"Aku nggak marah, Bas... Beneran. Nggak usah dipikirin banget, pake repot-repot beliin minuman segala. Mending duitnya kamu tabung buat biaya fotocopy materi kuliah atau ngeprint tugas."

"Iya, tapi ini diminum ya, teh. Soalnya sayang udah dibeli, ngantri juga tadi." Abas menggeser gelas ke dekat Ayu.

Ketiga cewek di depannya itu langsung tergelak, "Masa Ayu doang yang dibeliin, gue mana?" Sambar Dhiska.

"Berarti lo harus keseleo dulu, Dhis." Balas Ayu.

Ia mengambil es coklat pemberian Abas dan menyeruputnya sedikit, "Ya udah sana balik aja. Nggak enak diliatin orang-orang. Ini coklatnya aku minum ya."
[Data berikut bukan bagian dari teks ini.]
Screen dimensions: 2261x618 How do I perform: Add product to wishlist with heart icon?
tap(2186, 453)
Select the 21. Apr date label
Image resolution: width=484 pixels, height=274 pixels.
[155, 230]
Abas mengangguk, langsung kembali ke tempat duduknya awal. Dhiska dan Wina hanya menggeleng pelan melihat kelakuan Abas.

---

Semua panitia sudah berkumpul di aula demi menyaksikan pemutaran video audisi band yang akan dinilai dari juri. Penilaian akan dilakukan oleh band dari alumni yang namanya sudah cukup terkenal. Beruntung Ajun mendapat koneksi juri ini secara cuma-cuma, jadi anggaran untuk pengeluaran tidak perlu dihabiskan terlalu banyak untuk audisi band ini.

Disaat yang lain sibuk bersorak karena tidak sabar, Ayu masih harus membereskan meja-meja yang ia geser, dibantu oleh Abas dan Dhiska.

Abas sudah menurunkan layar proyektor dan menyalakan infocus di depan. Dhiska membereskan kursi-kursi dan Ayu bertugas menggeser meja. Wina sudah membuka acara dan semua bertepuk tangan ketika penampilan pembuka dari video sudah dimulai.

Para panitia bertepuk tangan begitu mereka menyaksikan band yang menjadi jagoan dan ikut bernyanyi ketika lagu yang dibawakan lagu yang cukup terkenal.

Ayu menyenderkan punggungnya di pintu, mengipas lehernya yang bercucuran keringat dengan tangan. Menggeser meja membuat ia kelelahan dan kehabisan tenaga. Dhiska dan Abas bergabung dengan Ayu, mereka juga nggak kalah capeknya, bahkan nafas mereka yang terengah-engah terdengar begitu jelas.

"Ini udah penampilan ke berapa sih?" Tanya Dhiska dengan nafasnya yang terputus-putus.

"Nggak tahu teh." Timpal Abas, ia sibuk mengusap keringat dengan lengan kausnya.

"Lo mau liat Brian nggak, Yu?" Dhiska menoleh ke arah Ayu yang terlihat sudah nggak bertenaga.

"Pengen... Tapi penuh banget di depan. Liat dari sini aja deh."

Tangan Ayu menepuk pipinya yang mulai basah karena keringat, rambutnya yang tadinya sudah rapi ia ikat kembali berantakan lagi.

"Bas, kenapa pada ngos-ngosan begini?" Ajun tiba-tiba datang dari luar, disusul Aga dan Haidar yang juga ikut masuk.

"Jun, maneh teh kamana wae? Tah tingali, aing ngabereskeun meja jeung kursi sareng teh Ayu sama teh Dhiska, kasian atuh ini awewe disuruh geser yang berat-berat." Balas Abas.
*Lo tuh kemana aja? Tuh liat, gue ngeberesin meja sama kursi bareng teh Ayu sama teh Dhiska, kasian atuh ini cewek disuruh geser yang berat-berat.

"Oh, iya... sorry banget gue tadi harus ke ruang pembina. Sorry banget mbak Ayu sama mbak Dhiska."

Ayu dan Dhiska langsung merosot terduduk di bawah karena terlalu lelah. Mereka sudah nggak sanggup lagi menonton pemutaran video audisi band, keempat mata itu menatap punggung orang-orang dengan pikiran kosong. Yang Ayu pikirkan hanya, ia lapar dan haus, butuh angin segar juga. Saking banyaknya orang di ruangan membuat hawa semakin pengap.

"Selanjutnya, pemutaran video band dari Enam Hari!" Wina membawakan acara dengan semangat, "Nah Enam Hari ini band yang semua anggotanya berasal dari UNPAF, kampus kita sendiri, band mereka baru dibentuk dua bulan yang lalu, dengan anggota Jefan, Satria, Kaffa, Brian, dan Wildan."